CHAMPAIGN, Ill. - University of Illinois aerospace engineering professor Scott R. White has been chosen to receive the prestigious Humboldt Research Award honoring a lifetime of research achievements.
The Alexander von Humboldt Foundation in Bonn, Germany, annually honors up to 100 researchers elected by a multinational, multidisciplinary panel of scholars. According to the foundation, the recipients are "academics whose fundamental discoveries, new theories, or insights have had a significant impact on their own discipline and beyond and who are expected to continue producing cutting-edge academic achievements in future."
White is a leading researcher in the field of autonomous materials - synthetic materials that respond and adapt to situations on their own. His research applies principles of biological systems, such as healing and vasculature, to materials such as plastics, electronic circuits and batteries. White is best known for designing materials embedded with microcapsules that rupture when cracked or damaged, filling the cracks and "healing" the plastic or circuit.
Humboldt award recipients are each awarded a prize of 60,000 Euros (nearly $80,000 at current exchange rates) and extended an invitation to pursue research of their choice with colleagues in Germany.
White will use his award to work with professor Peter Fratzl at the Max Planck Institute of Colloids and Interfaces in Potsdam-Golm, Germany. The two will study bio-inspired and biomimetic materials systems.

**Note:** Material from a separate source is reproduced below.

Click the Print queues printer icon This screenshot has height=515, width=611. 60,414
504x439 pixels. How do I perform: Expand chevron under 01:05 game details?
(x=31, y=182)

"Peter Fratzl is one of the world's foremost authorities in biomaterials," White said. "His labs offer unprecedented access to scientists, engineers and medical researchers to learn about regeneration and remodeling of materials systems, a topic that I am particularly interested in pursuing in my future research."
White earned his doctorate in engineering mechanics at the Pennsylvania State University in 1990, joining the faculty at the U. of I. the same year. He also is affiliated with the Beckman Institute for Advanced Science and Technology. He has received widespread recognition for his work, including Scientific American magazine's "SciAm 50" award in 2007. Popular Science chose his work as among the Top Ten Innovations in Science in 2001.